Das allgemeine Persönlichkeitsrecht gewährt neben dem Recht eines Mannes auf Kenntnis der Abstammung des ihm rechtlich zugeordneten Kindes auch die Verwirklichung dieses Rechts. Nach Auffassung des Bundesverfassungsgerichts ist deshalb der Gesetzgeber gehalten, einen Verfahrensweg zu eröffnen, auf dem das Recht auf Kenntnis der Abstammung in angemessener Weise geltend gemacht und durchgesetzt werden kann. Das derzeitige Vaterschaftsanfechtungsverfahren biete diese Möglichkeit nur in unzureichender Hinsicht.
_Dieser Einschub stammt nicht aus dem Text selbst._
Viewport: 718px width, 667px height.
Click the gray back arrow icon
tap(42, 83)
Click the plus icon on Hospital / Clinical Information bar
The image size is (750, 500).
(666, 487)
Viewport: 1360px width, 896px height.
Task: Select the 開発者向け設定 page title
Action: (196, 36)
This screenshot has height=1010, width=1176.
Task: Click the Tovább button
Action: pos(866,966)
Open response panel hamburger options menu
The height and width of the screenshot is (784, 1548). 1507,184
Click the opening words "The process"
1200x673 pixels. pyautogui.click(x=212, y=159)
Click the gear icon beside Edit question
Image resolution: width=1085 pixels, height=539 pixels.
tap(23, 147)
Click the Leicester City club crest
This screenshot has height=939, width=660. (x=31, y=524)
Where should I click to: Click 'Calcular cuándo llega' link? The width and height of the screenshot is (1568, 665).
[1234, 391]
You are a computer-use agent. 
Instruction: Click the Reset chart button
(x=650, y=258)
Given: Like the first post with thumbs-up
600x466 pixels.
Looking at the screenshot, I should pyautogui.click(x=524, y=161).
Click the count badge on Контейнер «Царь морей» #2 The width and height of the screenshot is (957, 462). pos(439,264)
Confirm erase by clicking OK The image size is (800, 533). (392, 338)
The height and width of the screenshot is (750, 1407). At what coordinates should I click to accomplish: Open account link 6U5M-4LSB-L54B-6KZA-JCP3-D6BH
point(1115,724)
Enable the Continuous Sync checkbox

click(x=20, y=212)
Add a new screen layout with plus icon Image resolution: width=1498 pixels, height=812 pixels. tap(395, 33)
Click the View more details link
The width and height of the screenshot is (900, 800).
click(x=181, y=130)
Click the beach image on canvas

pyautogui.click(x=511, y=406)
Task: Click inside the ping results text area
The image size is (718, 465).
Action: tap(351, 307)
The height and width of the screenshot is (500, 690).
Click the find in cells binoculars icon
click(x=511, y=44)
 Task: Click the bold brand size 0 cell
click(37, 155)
Dies ändert aber nach Auffassung des Bundesverfassungsgerichts nichts an der Tatsache, dass ein ohne Einwilligung eingeholtes Vaterschaftsgutachten unter Verwendung von Genmaterial des Kindes auf einer nicht zu rechtfertigenden Verletzung des Rechts des betroffenen Kindes auf informationelle Selbstbestimmung beruht und deshalb unzulässig ist. Denn zur verfassungsrechtlich geschützten elterlichen Sorge gehöre es auch, im Interesse des Kindes darüber zu entscheiden, ob jemand genetische Daten des Kindes erheben und verwerten darf.

Das Bundesverfassungsgericht hat dem Gesetzgeber nunmehr aufgeben, bis zum 31.03.2008 eine Regelung zur Festlegung der Abstammung eines Kindes zu seinem Vater in einem rechtsförmlichen Verfahren zu treffen. Das entsprechende Gesetzgebungsverfahren läuft inzwischen. Bis zum Inkrafttreten einer Neuregelung sind Väter, die einen Vaterschaftstest erzwingen wollen, aber weiterhin auf das alte Anfechtungsverfahren angewiesen.